Crater Lake Lumber Company
Crater Lake Box & Lumber Company
Lorenz Lumber Company

Crater Lake Box & Lumber Company #1 in Sprague River in June 1939. John T. Labbe Collection of Logging and Railroad Photographs, 1892-2010, Washington State Archives, Digital Archives, http://www.digitalarchives.wa.gov.



History

The town of Sprague River, Oregon, got its start essentially with the completion of the Oregon, California & Eastern Railroad in 1923. The arrival of the railroad opened up a lot of the surrounding timberlands to commercial harvesting, and a couple businessman started building sawmills. The Sprague River-White Pine Lumber Company built one of them, only to sell it to two men named Adams and Edgerton in 1924, who in turn sold it to the Campbell-Towle Lumber Company based out of Oshkosh, Wisconsin, which had just purchased a substantial block of reservation timber. The firm changed its name in early 1928 to Fountain-Campbell Lumber Company.

In January 1929 G.C. Lorenz, who had operated a sawmill near Bonanza until it burned in late 1928, purchased the Fountain-Campbell Lumber Company, followed shortly by several additional large blocks of timber adjacent to the lands he inherited with the Fountain-Campbell operation. G.C. Lorenz joined with C.P.Lorenz to incorporate the Lorenz Lumber Company in April 1929. It was clear by this point that a logging railroad would be required to bring the timber to the mill, and the OC&E installed a switch for the railroad in June 1929. Lorenz bought a locomotive and other equipment to expedite construction, which pushed south and east into the timber. The company's log trains operated over about a half mile of the OC&E main line to reach the mill. The operation stood out from almost all of the others in the region because it used disconnected trucks to haul logs instead of skeleton log cars or flatcars.

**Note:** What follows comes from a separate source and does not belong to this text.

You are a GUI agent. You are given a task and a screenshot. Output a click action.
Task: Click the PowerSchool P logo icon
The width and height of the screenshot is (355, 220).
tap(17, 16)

The Crater Lake Lumber Company bought out Lorenz in 1930, who in turn leased the operation in 1937 to the Crater Lake Box and Lumber Company, who ran it until January 1943. Crater Lake Lumber resumed operations of the property at that time, though they shut everything down for good in July of that year. Ewauna Box purchased some of the company buildings from Crater Lake, and another party leased the box factory to process all remaining lumber from the mill before it too shut down.

Maps

Map of the Lorenz/Crater Lake logging railroad out of Sprague River.


Locomotive Roster

1- Baldwin 2-6-2T, c/n 55731, Built 1922. Cylinders 17x24, Drivers 44", Tractive Effort 22,100 lbs., Weight 60 tons. Built as Hedlund Box & Lumber Company #1, Marcus, Washington; to Port Angeles Western #1, Port Angeles, Washington; to Lorenz Lumber Company #1; to Crater Lake Lumber Company/Crater Lake Box & Lumber Company; to General Construction #1, Rockport, Washington. Scrapped circa 1951.

2- Willamette 3-Truck, c/n 4, Built 1922. Cylinders 12x15, Drivers 36", Boiler Pressure 200 lbs., Tractive Effort 31,968 lbs., Weight 70 tons. Built as Beaver Creek Logging Company #101, Vernonia, Oregon; to Connacher Logging Company #851, Glenwood, OR, 1924; to Crater Lake Box & Lumber Company #851 1942; to Sprague River Land & Timber Company #851; to Guy F. Atkinson Company #2801, Long Beach, CA; Scrapped 1952.

Photos

Baldwin specification card and builder's photograph of Hedlund Box #1, destined to become the Lorenz/Crater Lake 1. Baldwin built the locomotive so that it could be fired with either coal or oil, which explains the large spark arrestor on the stack.

The back of the Baldwin specification card for the locomotive.